Am 27. Juni 2015 ist in Belgrad Živica Tucić im Alter von 62 Jahren verstorben. Der bekannte Publizist war über viele Jahrzehnte einer der bedeutendsten Beobachter und Kommentatoren der kirchlichen Entwicklungen und Ereignisse in Serbien und seinen Nachbarländern.

Tucić, der aus einem kleinen Ort bei Zrenjanin im Banat stammte, studierte nach dem Schulbesuch an der Universität Belgrad Politische Wissenschaften. Er arbeitete viele Jahre in der Presse- und Kulturabteilung der Botschaft der Bundesrepublik Deutschland in Belgrad. Daneben war der vielsprachige Tucić, der auch Mitglied des Unabhängigen Journalistenverbands Serbiens war, als Publizist mit dem Schwerpunkt kirchliche Themen aktiv. 2004 gründete Tucić eine Stiftung und benannte sie nach der deutschstämmigen russischen Großfürstin Jelisaveta Fjodorovna (Elisabeth von Hessen-Darmstadt, 1864–1918), die nach ihrer Heirat zur Orthodoxie übergetreten war, als Nonne in den Wirren der Revolution den Märtyrertod erlitt und später heiliggesprochen wurde. Die Stiftung sollte die Verbreitung von Nachrichten aus der Welt der Kirchen ermöglichen und die Qualität von Beiträgen zu diesen Themen in den serbischen Medien verbessern. Sie unterhielt zu diesem Zweck die Nachrichtenagentur VIA (Verska Informativna Agencija), die regelmäßig Informationen aus diesem Bereich anbot und per Mail versandte. In der angeheizten Nach-Milošević-Zeit bestand großer Bedarf an nüchternen und ökumenisch offenen Analysen, wie sie von Tucić durch seine Agentur verbreitet wurden.
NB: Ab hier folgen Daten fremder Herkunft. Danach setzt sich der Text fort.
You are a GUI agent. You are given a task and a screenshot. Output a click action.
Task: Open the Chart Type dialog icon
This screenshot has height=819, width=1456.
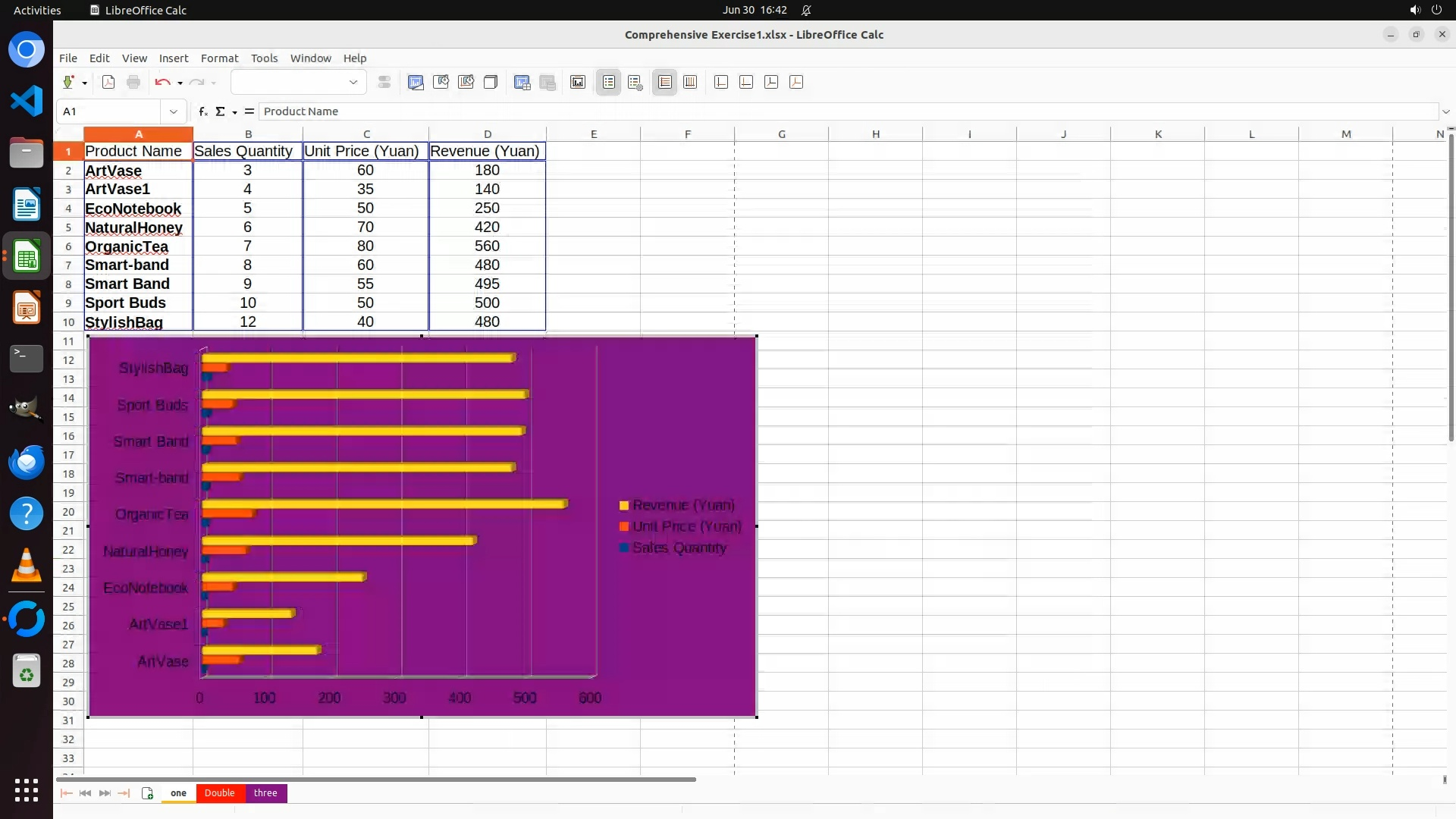pyautogui.click(x=416, y=82)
Tucić selber war in Serbien ein gesuchter Gesprächspartner der Medien, der durch seine ruhige und überlegte Art überzeugend wirken konnte. Er nahm an zahlreichen öffentlichen Veranstaltungen teil und trat auch häufig im Fernsehen auf. Über Jahre war er für eine Rubrik in der offiziellen Zeitschrift des Belgrader Patriarchats Pravoslavje (Orthodoxie) verantwortlich, die mit „Aus der christlichen Welt“ überschrieben war und ökumenische Nachrichten brachte.

Tucić war bekannt als „verski analitičar“, also etwa „Analytiker in Religionsfragen“. Tatsächlich war seine Fähigkeit zur fundierten Analyse ebenso ausgeprägt wie seine weitreichenden Kenntnisse der Orthodoxie; beides hat zusammen mit seiner ökumenischen Aufgeschlossenheit erheblich zu der Anerkennung beigetragen, die er gefunden hat. Wegen seiner kompromisslosen Positionen ist er oft auch auf Widerspruch gestoßen, zumeist bei nationalistisch und anti­ökumenisch eingestellten Personen und Medien, zuweilen auch in kirchlichen Kreisen. Seine besonnene Stimme wird in der serbischen Öffentlichkeit fehlen.

NÖK, 2. Juli 2015
– Thomas Bremer.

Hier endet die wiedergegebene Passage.